Secretary of State Rex Tillerson is on a trip to five countries in Africa — Ethiopia, Djibouti, Kenya, Chad, and Nigeria.
Since taking office last year, three of U.S. top officials — President Trump, Vice President Pence and Secretary Tillerson — have visited all regions– except Africa.
This overdue trip could signal that the administration may be prepared to engage with the continent, after a slow start.
However, the specific deliverables of the trip, if any, remain unclear.
At the same time, this visit also provides an opportunity for the administration to reassure its African partners of its commitment to US-Africa cooperation, especially in light of the derogatory comments allegedly made by President Trump about the continent earlier in the year.
The war on terror
The choice of countries reinforces the perception that security is primarily the lens through which the current administration views Africa.
The five countries are important partners for the fight against terrorism and extreme violence in the region. For example, Djibouti is home to the region’s only U.S. military base and provides support to the U.S. Navy.
Kenya has the largest US embassy and is a key partner in the efforts to fight the terrorist group al-Shabaab along the Eastern Coast of Africa.
Chad plays a critical role in efforts to restore security in the Sahel region. The Trump administration authorized the sale of military equipment to Nigeria last year to help with the fight against Boko Haram—and the abduction of another group of schoolgirls by the group two weeks ago has raised fresh concerns.
While security is vital to US-African relations, for a more enduring partnership, Secretary Tillerson would do well to focus on the complementarity and interdependence of defense, diplomacy, and development—and use this trip as an opportunity to generate momentum in all three realms.

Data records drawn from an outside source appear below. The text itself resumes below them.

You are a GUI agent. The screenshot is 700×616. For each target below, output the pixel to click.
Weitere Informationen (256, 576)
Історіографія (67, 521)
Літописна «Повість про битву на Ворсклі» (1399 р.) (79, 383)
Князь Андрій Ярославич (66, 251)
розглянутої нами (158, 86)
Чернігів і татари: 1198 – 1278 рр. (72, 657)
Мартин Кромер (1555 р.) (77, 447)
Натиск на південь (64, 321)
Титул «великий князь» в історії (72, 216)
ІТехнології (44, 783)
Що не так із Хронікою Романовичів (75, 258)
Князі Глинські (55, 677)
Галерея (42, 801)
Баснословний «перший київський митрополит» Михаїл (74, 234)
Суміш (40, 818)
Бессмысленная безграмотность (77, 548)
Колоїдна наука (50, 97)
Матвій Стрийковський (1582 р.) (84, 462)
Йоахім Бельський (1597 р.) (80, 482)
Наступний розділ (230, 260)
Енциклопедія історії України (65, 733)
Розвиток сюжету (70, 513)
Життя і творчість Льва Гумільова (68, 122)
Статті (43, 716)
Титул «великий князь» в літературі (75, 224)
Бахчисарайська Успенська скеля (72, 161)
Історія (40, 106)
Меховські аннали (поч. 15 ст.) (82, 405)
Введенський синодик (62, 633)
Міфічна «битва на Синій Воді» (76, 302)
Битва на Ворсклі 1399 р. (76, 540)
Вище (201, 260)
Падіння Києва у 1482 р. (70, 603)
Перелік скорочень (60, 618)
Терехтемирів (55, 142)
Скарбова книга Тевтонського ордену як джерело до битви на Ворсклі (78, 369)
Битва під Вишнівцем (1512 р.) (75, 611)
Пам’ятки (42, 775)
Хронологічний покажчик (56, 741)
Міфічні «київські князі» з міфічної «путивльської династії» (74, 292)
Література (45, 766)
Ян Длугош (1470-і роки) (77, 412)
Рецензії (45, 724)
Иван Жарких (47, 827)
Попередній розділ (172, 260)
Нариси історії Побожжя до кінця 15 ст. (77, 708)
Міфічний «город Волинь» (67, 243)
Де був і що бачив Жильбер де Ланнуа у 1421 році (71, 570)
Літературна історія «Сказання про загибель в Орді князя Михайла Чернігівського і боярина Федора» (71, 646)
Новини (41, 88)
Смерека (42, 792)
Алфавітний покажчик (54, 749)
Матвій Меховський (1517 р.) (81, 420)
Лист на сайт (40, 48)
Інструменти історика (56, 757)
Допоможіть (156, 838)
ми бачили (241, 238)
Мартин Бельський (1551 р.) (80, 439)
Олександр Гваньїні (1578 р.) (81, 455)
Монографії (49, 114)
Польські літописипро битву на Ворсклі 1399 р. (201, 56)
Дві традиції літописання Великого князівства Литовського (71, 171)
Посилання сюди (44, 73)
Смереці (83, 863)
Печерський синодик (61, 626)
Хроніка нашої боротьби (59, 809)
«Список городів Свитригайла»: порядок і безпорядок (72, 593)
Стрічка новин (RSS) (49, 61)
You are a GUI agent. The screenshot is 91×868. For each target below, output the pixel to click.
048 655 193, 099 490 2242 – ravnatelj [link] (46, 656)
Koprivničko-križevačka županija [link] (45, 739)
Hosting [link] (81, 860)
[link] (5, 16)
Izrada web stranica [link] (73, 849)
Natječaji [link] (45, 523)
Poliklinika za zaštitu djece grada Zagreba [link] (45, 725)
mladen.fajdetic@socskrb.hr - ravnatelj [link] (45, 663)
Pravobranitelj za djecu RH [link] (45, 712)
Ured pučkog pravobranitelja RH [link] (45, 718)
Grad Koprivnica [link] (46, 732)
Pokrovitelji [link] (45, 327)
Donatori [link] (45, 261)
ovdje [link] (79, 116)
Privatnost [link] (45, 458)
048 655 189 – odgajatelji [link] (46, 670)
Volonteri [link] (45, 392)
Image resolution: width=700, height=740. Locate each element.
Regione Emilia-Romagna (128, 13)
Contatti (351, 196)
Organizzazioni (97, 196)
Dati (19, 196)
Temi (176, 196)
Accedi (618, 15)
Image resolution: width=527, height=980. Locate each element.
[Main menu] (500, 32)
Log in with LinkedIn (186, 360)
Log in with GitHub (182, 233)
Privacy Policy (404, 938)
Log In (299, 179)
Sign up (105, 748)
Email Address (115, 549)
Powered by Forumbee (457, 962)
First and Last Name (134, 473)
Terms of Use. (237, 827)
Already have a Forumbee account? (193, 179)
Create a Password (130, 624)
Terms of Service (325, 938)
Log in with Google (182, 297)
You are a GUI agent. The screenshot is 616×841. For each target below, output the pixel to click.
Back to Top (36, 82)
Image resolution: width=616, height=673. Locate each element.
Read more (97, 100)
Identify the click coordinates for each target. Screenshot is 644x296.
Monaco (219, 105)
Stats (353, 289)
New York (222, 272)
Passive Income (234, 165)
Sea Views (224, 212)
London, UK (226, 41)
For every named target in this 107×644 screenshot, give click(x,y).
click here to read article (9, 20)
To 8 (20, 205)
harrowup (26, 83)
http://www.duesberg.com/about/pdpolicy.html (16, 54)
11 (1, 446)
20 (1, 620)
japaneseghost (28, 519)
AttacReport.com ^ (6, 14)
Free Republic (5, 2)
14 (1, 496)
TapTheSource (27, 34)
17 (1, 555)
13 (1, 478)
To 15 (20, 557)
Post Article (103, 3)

So far, there have been fewer concrete actions on the development or diplomatic dimensions of US-Africa relations. During President Trump’s first speech on Africa at the United Nations last September, he mentioned the continent’s potential as a viable economic partner.
This statement contrasted discouraging signals he sent last July by skipping the Africa session on the future of the continent during G-20 Summit in Hamburg.
On diplomacy, some key positions relevant to the continent, such as that of Assistant Secretary for African Affairs, remain vacant, and ambassadors for important partners, including South Africa, have not been appointed.
In his U.N. speech last September, President Trump rightfully highlighted the economic potential of the continent.
Half of the world’s top-10 fastest growing economies are in Africa, with two-thirds of its economies projected to expand at a faster rate than the global economy.
The continent’s middle class is growing and the increase in consumer and business spending is projected to rise by an additional $1.6 trillion to $5.6 trillion by 2025.
By the turn of the century, Africa will have 40 percent of the world’s population, according to UNICEF projections.
The continent’s large infrastructure gap presents business opportunities for U.S. companies. Later this month, the Africa Union plans to adopt a Continental Free Trade Area that will create a single market of 1.2 billion people and about $3.5 trillion in combined gross domestic product.
Closer partnership with Africa, which will help the continent overcome its development challenges, will generate substantial commercial opportunities in various sectors.
Africa’s other partners, including Europe as well as China and other emerging market economies, understand the opportunities and dynamism of the continent, and they have been more proactive in strengthening their relationships with Africa.
The Africa agenda
Secretary Tillerson’s trip provides an opportunity for a dialogue to inform the world about the administration’s yet-to-be-released Africa strategy.
Going forward, this administration needs to address what to do about the Africa programs (AGOA, PEPFAR, Power Africa, Young Leaders Initiative, MCC etc.) advanced by previous administrations, and articulate whatever new Africa agenda, if any, Trump might initiate to secure his own legacy.
It is not uncommon for US presidents to take office without a clear Africa agenda.
Former Presidents Clinton and Bush did not reveal an Africa agenda until well into their first terms.
Similarly, President Obama’s strategy for sub-Saharan Africa was not published until June 2012.
Nonetheless, these former presidents left overall positive Africa legacies for Trump to build upon.
There is still time for Trump to build his own positive legacy, and Secretary Tillerson’s trip could mark an important step in that direction.